Last Fall, when the school integration cases were fully briefed, I willed myself to believe that the Court would surprise us with a 7-2 decision -- nay, a 9-0 sweep! -- upholding the student assignment plans in both Louisville and Seattle. You realists may scoff, but I say this: Put aside all of the mechanics and details of the two plans for a moment. It is true that opponents of voluntary integration have simplistic, sound-bite formalism on their side -- you can't use race to segregate, they say, so you can't use race to integrate. Period. There is appeal to this kind of position, I admit. But for the reflective, deliberate thinker, the person willing to engage in, wrestle with, and reconcile the history and the relevant case law, such formalism strikes me as hollow and disingenuous. By every measure -- moral, historical, philosophical, and jurisprudential -- it seems to me that the only right and honest interpretation of the Constitution you can reach is one that permits public school systems to adopt voluntary integration policies. Period. Indeed, exclamation mark!

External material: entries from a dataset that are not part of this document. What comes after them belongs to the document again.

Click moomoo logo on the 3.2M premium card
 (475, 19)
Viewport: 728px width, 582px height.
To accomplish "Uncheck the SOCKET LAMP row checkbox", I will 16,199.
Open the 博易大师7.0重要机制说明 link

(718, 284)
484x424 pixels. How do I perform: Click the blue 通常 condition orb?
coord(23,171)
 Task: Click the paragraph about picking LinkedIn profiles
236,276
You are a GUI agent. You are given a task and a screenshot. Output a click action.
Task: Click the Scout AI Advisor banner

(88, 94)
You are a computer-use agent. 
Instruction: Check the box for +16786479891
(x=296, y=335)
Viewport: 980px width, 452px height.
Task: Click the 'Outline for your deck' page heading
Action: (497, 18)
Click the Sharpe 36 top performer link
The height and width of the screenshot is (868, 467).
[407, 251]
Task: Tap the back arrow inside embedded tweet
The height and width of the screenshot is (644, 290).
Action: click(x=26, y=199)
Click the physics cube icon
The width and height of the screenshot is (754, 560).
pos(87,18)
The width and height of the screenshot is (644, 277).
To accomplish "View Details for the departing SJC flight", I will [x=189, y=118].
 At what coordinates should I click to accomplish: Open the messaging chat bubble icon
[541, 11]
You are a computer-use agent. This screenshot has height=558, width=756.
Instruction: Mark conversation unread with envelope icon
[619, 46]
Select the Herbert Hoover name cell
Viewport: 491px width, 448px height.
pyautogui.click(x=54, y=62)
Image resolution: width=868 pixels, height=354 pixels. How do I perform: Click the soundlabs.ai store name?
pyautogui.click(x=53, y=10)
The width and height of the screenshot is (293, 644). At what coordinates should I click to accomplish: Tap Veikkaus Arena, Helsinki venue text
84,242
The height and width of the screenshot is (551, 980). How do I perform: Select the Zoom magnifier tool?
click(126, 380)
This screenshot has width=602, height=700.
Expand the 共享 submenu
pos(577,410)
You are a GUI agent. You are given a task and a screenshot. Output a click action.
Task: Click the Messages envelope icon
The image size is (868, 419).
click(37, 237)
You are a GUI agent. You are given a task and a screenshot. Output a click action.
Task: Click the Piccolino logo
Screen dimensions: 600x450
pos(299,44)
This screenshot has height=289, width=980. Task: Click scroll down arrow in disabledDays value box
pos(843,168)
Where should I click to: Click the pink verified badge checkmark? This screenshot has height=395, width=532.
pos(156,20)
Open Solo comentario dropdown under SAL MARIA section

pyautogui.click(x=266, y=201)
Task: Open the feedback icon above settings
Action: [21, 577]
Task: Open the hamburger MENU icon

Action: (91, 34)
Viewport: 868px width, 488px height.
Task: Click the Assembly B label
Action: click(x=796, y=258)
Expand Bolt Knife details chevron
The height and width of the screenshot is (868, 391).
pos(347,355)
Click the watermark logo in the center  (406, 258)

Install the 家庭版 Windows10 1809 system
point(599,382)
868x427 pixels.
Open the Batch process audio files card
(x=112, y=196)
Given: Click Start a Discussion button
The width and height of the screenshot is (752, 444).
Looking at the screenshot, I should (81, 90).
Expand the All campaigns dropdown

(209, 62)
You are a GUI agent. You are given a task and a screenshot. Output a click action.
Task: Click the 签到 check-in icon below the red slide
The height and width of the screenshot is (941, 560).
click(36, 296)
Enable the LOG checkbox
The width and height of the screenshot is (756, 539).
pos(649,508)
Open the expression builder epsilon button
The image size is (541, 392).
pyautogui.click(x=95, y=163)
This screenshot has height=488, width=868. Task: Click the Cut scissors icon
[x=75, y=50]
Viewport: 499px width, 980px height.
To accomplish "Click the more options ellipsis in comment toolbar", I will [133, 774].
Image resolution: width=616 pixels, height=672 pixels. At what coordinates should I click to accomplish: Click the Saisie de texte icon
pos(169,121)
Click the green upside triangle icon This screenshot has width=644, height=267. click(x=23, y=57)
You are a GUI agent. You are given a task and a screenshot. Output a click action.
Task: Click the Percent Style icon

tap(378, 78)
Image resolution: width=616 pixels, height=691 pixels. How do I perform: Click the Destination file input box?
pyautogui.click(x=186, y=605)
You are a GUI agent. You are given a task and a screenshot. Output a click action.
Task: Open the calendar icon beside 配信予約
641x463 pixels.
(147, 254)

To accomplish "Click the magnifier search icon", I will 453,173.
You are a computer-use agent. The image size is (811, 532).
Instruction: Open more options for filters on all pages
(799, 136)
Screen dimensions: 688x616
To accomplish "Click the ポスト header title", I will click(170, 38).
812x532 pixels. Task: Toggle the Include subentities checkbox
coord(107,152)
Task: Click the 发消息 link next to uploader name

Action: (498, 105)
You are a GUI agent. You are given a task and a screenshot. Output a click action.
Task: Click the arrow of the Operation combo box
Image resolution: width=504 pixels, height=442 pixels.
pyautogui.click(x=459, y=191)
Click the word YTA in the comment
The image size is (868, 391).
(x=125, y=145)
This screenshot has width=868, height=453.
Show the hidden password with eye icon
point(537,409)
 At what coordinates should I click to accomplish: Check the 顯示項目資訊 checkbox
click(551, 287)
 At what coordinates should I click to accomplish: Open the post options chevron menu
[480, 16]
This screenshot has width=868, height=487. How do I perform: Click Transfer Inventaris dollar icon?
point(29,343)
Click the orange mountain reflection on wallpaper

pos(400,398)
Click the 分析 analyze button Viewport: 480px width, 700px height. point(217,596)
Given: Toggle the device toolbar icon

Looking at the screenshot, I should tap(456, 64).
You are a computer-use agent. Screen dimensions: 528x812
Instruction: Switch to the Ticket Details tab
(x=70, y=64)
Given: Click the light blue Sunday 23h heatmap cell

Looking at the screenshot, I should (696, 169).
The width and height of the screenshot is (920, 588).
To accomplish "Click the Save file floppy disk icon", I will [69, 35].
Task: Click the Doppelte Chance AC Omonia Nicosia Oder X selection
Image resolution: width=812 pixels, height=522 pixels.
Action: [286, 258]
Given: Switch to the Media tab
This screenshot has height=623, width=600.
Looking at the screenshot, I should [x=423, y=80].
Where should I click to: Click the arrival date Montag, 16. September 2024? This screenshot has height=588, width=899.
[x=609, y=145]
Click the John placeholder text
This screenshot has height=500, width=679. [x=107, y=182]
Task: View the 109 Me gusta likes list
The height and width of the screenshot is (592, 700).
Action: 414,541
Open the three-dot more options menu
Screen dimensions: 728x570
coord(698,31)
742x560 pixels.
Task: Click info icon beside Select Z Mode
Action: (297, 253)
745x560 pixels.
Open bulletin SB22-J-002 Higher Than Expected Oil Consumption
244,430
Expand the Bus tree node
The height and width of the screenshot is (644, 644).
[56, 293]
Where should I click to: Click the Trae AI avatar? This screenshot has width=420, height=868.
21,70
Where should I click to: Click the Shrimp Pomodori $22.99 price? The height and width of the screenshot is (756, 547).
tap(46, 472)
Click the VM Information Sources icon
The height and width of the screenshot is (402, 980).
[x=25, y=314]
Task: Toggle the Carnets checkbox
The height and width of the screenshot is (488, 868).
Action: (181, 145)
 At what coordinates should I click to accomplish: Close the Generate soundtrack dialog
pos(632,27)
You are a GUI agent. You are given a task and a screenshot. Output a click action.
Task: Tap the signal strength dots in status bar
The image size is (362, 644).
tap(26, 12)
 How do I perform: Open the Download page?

So, my view in the Fall had been that justice would prevail. These cases were way too big, way too important for the Court to fumble at the goal line. It's 2007 -- we are more than 50 years beyond Brown. Even if the Court were to cabin its ruling in a way that greatly limited the ability of public school systems to engage in voluntary integration, I simply could not bring myself to believe that it would deny us even the Pyrrhic victory of some flowery language, right? Justice O'Connor realized the importance lip service in Grutter, the relevant portions of which even Justice Kennedy joined. Surely Justice Roberts (rumored to be the author of the forthcoming majority opinion) is not looking to go down in history as the man who finally put Brown to rest.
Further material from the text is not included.